> PROBLEM TO WORK ON
The answer should be the exact lines from the line containing "Instruction: Remove the" through the last line of the material below, with no pictures.

EXTRACTED MATERIAL: Begin

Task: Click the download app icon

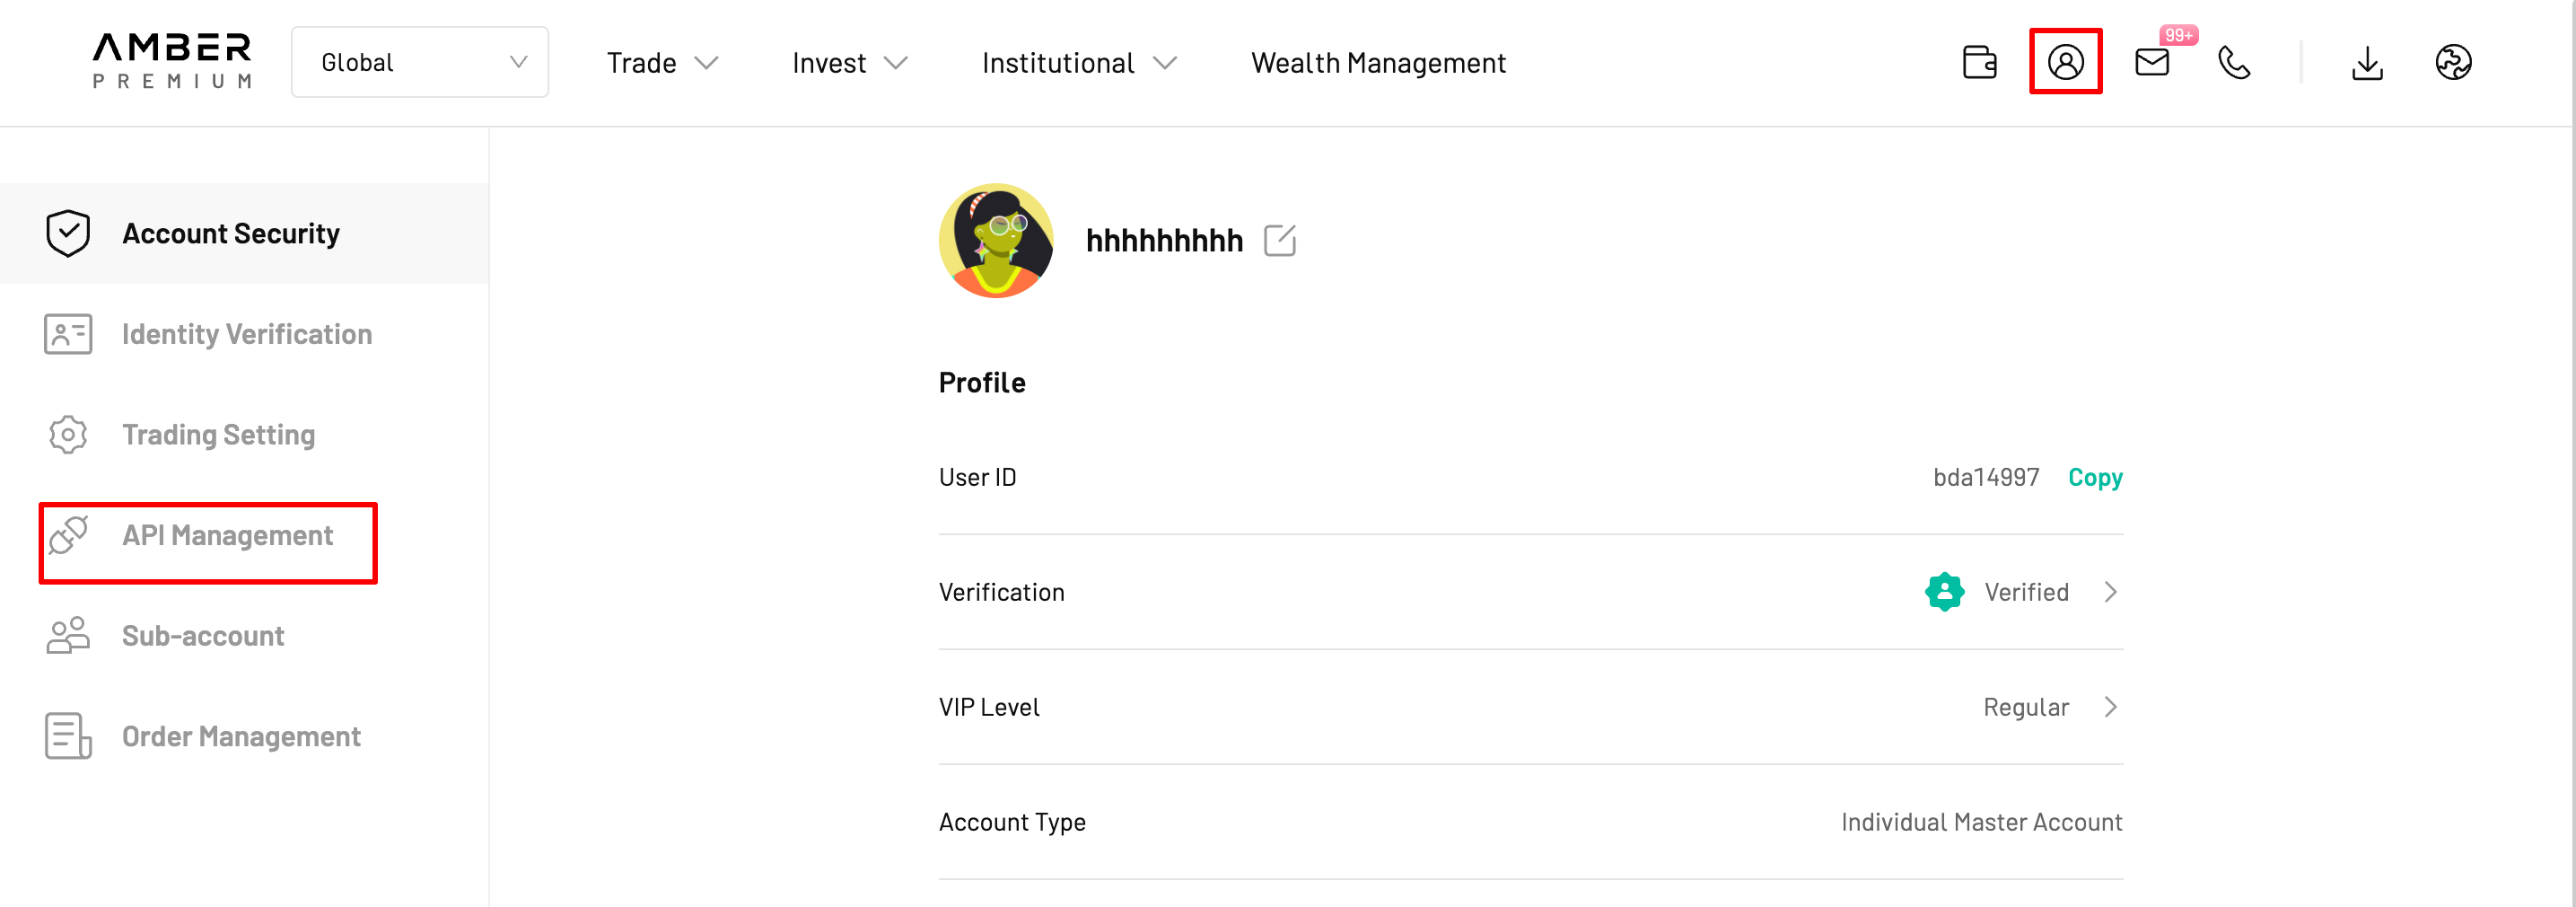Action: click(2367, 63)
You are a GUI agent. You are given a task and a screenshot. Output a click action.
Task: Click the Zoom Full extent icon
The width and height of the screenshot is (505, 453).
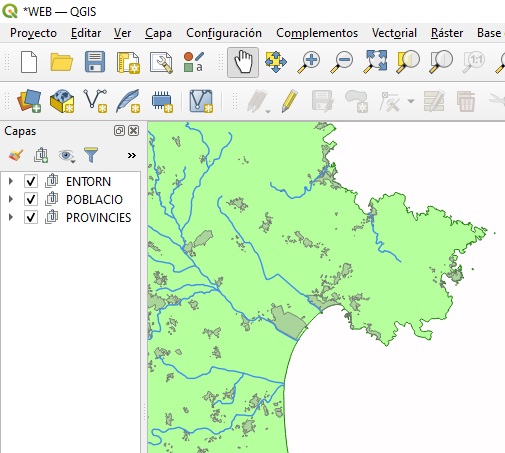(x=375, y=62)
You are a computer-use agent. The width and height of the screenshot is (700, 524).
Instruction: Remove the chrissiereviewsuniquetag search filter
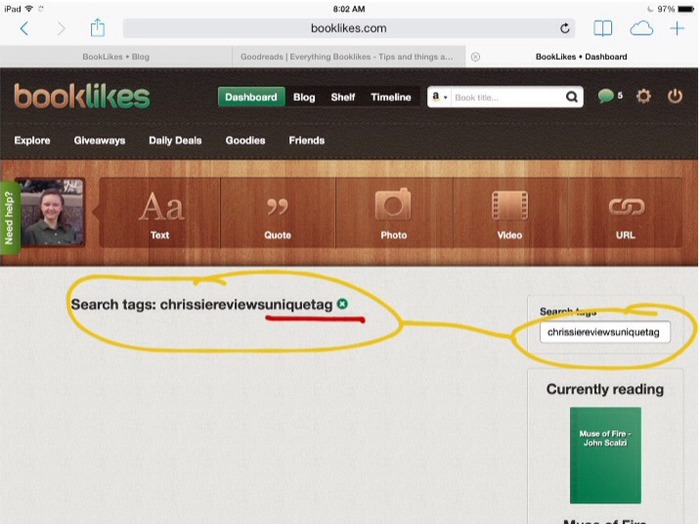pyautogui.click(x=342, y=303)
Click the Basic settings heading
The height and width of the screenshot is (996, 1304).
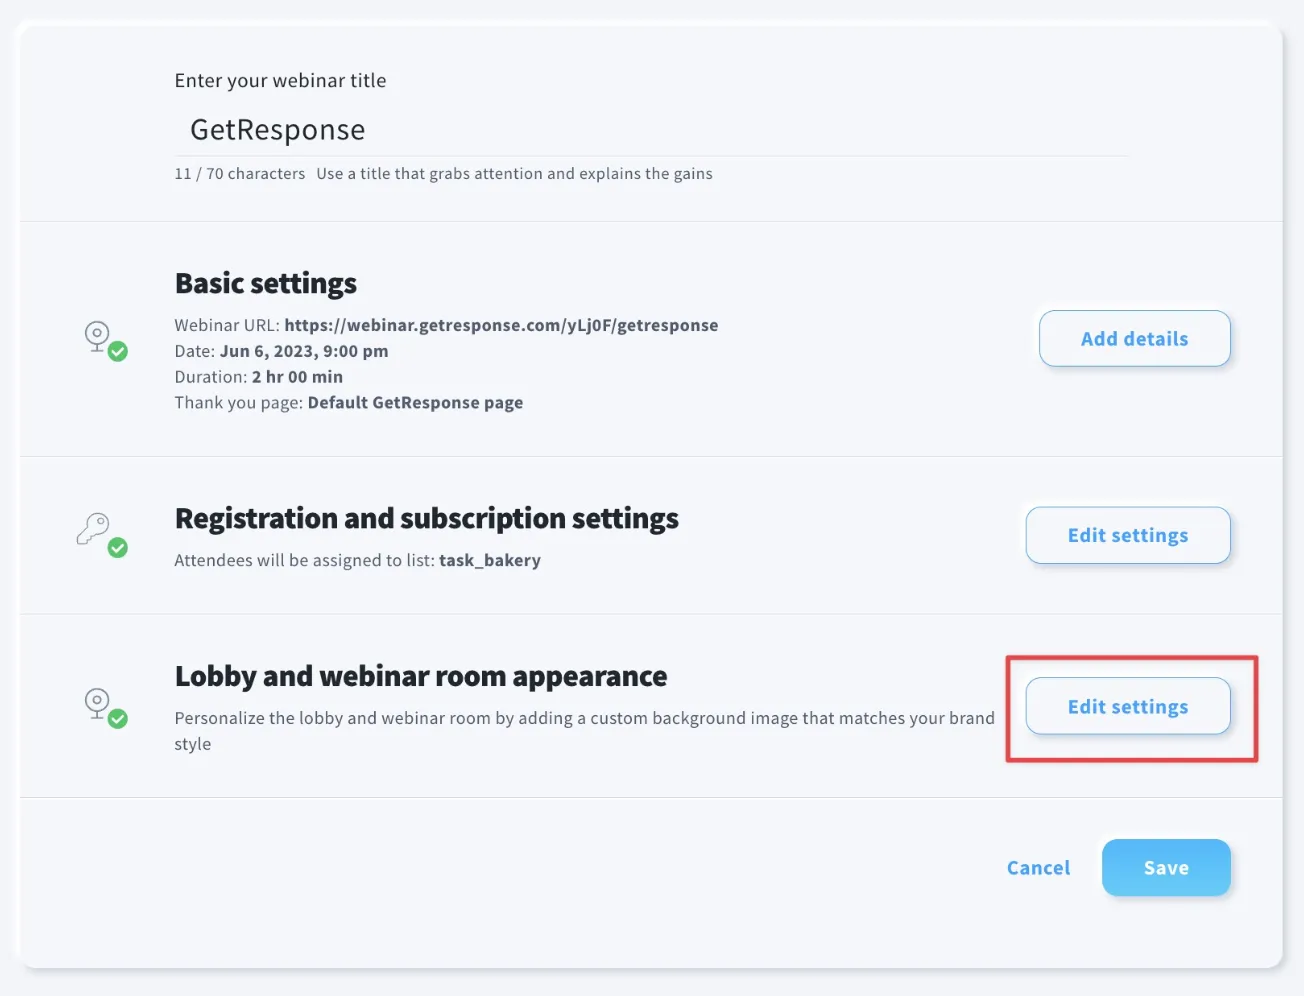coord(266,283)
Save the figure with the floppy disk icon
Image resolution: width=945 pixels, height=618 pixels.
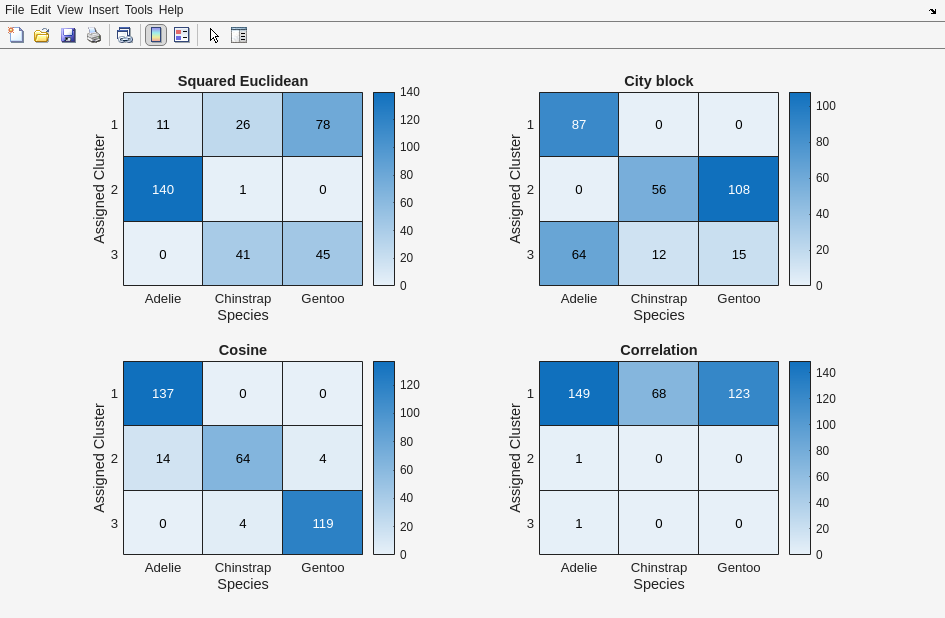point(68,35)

EXTRACTED MATERIAL: End

> REPLY TO THE EXERCISE
Instruction: Remove the chrissiereviewsuniquetag search filter
pyautogui.click(x=342, y=303)
Click the Basic settings heading
The height and width of the screenshot is (996, 1304).
coord(266,283)
Save the figure with the floppy disk icon
Image resolution: width=945 pixels, height=618 pixels.
point(68,35)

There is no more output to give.